Going forward, advertisements that are opened by programs must include an obvious way to close the ad, and must include the name of the program that created the ad. Programs that are serving advertising, meanwhile, will have to provide a standard uninstall method for the program using the same name as shown in the ads it produces.
Programs that don’t follow the rules will be detected as adware and immediately removed from the user’s machine.
Microsoft is also changing the criteria it uses to classify a program as adware. “We only consider classifying a program as adware if it runs on the user’s machine and produces notifications promoting goods or services in programs other than itself,” explained Johnson. “If the program shows advertisements within its own borders it will not be assessed any further.”
Also, many applications use advertising as a form of payment for the program, and that is also an acceptable practice in Microsoft’s eyes. “We are more concerned with the advertising that interferes with our customer’s Windows experience without giving them choice and control over it,” he said.
Once something is classified as adware by a Microsoft security product, it will immediately stop the program and the user will be notified. The user then has the ability to restore the program, if they wish. That’s a change from the existing remediation policy, which is less proactive: for now, when a security product detects a program as adware, it will alert the user and offer them a recommended action. If they don’t respond, the security product will let the program run until the user makes a decision.

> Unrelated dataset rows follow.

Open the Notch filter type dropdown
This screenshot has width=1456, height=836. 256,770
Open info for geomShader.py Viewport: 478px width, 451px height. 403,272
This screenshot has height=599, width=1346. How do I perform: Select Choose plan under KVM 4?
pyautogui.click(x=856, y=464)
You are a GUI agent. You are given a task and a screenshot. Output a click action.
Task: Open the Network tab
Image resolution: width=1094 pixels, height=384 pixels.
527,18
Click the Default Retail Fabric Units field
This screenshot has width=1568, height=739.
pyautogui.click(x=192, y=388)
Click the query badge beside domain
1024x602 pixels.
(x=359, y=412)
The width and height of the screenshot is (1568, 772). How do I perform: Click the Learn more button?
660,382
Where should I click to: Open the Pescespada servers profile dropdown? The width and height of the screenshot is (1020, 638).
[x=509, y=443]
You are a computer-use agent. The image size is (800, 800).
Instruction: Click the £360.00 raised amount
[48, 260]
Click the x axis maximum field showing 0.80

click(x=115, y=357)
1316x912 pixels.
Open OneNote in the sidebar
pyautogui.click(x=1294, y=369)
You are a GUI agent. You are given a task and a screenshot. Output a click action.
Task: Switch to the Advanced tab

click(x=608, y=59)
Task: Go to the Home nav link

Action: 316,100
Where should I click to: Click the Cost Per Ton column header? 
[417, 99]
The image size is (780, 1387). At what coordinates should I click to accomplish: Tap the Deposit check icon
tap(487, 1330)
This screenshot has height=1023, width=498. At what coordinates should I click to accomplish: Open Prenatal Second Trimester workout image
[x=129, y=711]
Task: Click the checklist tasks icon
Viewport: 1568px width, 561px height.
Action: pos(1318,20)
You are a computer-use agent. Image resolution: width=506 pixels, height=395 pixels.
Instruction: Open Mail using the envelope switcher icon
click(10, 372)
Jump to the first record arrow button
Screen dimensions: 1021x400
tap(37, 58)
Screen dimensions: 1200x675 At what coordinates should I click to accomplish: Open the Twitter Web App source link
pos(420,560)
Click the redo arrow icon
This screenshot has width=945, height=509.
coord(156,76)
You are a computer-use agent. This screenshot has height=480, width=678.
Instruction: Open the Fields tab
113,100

Changes to the criteria for classifying adware will come into effect on July 1, 2014. This gives developers three months to comply with the new rules. Meanwhile, Microsoft has already started reassessing its current adware detections against the new criteria.
“We are very excited by all of these changes. We believe that it will make it easy for software developers to utilise advertising while at the same time empowering users to control their experience,” Johnson said.